• Exercise instructions
Revise the rows below by changing every "Find the location of" to "Give the position of", and leave everything else unchanged.

Source records
****************************************

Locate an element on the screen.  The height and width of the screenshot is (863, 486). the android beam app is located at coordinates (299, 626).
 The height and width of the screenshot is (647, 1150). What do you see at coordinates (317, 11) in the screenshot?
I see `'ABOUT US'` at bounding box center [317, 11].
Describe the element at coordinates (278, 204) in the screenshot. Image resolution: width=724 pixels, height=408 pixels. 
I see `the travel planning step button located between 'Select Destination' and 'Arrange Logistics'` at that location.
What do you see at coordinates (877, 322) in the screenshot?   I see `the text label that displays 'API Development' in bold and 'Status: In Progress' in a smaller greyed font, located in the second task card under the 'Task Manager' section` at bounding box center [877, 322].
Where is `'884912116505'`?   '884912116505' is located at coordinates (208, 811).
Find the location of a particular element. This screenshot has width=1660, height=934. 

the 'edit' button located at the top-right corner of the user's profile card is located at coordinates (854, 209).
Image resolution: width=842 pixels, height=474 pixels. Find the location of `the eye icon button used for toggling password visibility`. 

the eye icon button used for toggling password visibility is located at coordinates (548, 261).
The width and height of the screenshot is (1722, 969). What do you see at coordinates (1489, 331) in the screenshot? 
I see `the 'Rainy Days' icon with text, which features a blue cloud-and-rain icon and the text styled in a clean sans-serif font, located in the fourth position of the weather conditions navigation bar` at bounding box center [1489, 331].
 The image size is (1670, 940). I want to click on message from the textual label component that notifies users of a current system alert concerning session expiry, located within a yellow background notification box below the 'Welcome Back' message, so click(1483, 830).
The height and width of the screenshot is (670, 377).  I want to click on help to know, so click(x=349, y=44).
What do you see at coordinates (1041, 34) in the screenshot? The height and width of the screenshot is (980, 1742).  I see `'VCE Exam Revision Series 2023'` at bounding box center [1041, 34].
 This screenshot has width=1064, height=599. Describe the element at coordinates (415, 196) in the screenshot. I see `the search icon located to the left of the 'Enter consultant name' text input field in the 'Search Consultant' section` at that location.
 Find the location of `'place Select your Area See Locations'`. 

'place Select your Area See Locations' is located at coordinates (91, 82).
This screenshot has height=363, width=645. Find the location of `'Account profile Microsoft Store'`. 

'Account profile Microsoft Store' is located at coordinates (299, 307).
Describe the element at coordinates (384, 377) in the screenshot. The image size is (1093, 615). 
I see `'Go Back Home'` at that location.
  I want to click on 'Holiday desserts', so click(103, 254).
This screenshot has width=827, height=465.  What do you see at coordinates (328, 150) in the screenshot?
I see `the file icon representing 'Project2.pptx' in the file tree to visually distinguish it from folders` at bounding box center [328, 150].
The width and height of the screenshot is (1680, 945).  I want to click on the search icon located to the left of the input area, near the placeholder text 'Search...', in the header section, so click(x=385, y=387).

****************************************

• Result of this task
Locate an element on the screen.  The height and width of the screenshot is (863, 486). the android beam app is located at coordinates (299, 626).
 The height and width of the screenshot is (647, 1150). What do you see at coordinates (317, 11) in the screenshot?
I see `'ABOUT US'` at bounding box center [317, 11].
Describe the element at coordinates (278, 204) in the screenshot. Image resolution: width=724 pixels, height=408 pixels. 
I see `the travel planning step button located between 'Select Destination' and 'Arrange Logistics'` at that location.
What do you see at coordinates (877, 322) in the screenshot?   I see `the text label that displays 'API Development' in bold and 'Status: In Progress' in a smaller greyed font, located in the second task card under the 'Task Manager' section` at bounding box center [877, 322].
Where is `'884912116505'`?   '884912116505' is located at coordinates (208, 811).
Give the position of a particular element. This screenshot has width=1660, height=934. 

the 'edit' button located at the top-right corner of the user's profile card is located at coordinates (854, 209).
Image resolution: width=842 pixels, height=474 pixels. Give the position of `the eye icon button used for toggling password visibility`. 

the eye icon button used for toggling password visibility is located at coordinates (548, 261).
The width and height of the screenshot is (1722, 969). What do you see at coordinates (1489, 331) in the screenshot? 
I see `the 'Rainy Days' icon with text, which features a blue cloud-and-rain icon and the text styled in a clean sans-serif font, located in the fourth position of the weather conditions navigation bar` at bounding box center [1489, 331].
 The image size is (1670, 940). I want to click on message from the textual label component that notifies users of a current system alert concerning session expiry, located within a yellow background notification box below the 'Welcome Back' message, so click(1483, 830).
The height and width of the screenshot is (670, 377).  I want to click on help to know, so click(x=349, y=44).
What do you see at coordinates (1041, 34) in the screenshot? The height and width of the screenshot is (980, 1742).  I see `'VCE Exam Revision Series 2023'` at bounding box center [1041, 34].
 This screenshot has width=1064, height=599. Describe the element at coordinates (415, 196) in the screenshot. I see `the search icon located to the left of the 'Enter consultant name' text input field in the 'Search Consultant' section` at that location.
 Give the position of `'place Select your Area See Locations'`. 

'place Select your Area See Locations' is located at coordinates (91, 82).
This screenshot has height=363, width=645. Give the position of `'Account profile Microsoft Store'`. 

'Account profile Microsoft Store' is located at coordinates (299, 307).
Describe the element at coordinates (384, 377) in the screenshot. The image size is (1093, 615). 
I see `'Go Back Home'` at that location.
  I want to click on 'Holiday desserts', so click(103, 254).
This screenshot has width=827, height=465.  What do you see at coordinates (328, 150) in the screenshot?
I see `the file icon representing 'Project2.pptx' in the file tree to visually distinguish it from folders` at bounding box center [328, 150].
The width and height of the screenshot is (1680, 945).  I want to click on the search icon located to the left of the input area, near the placeholder text 'Search...', in the header section, so click(x=385, y=387).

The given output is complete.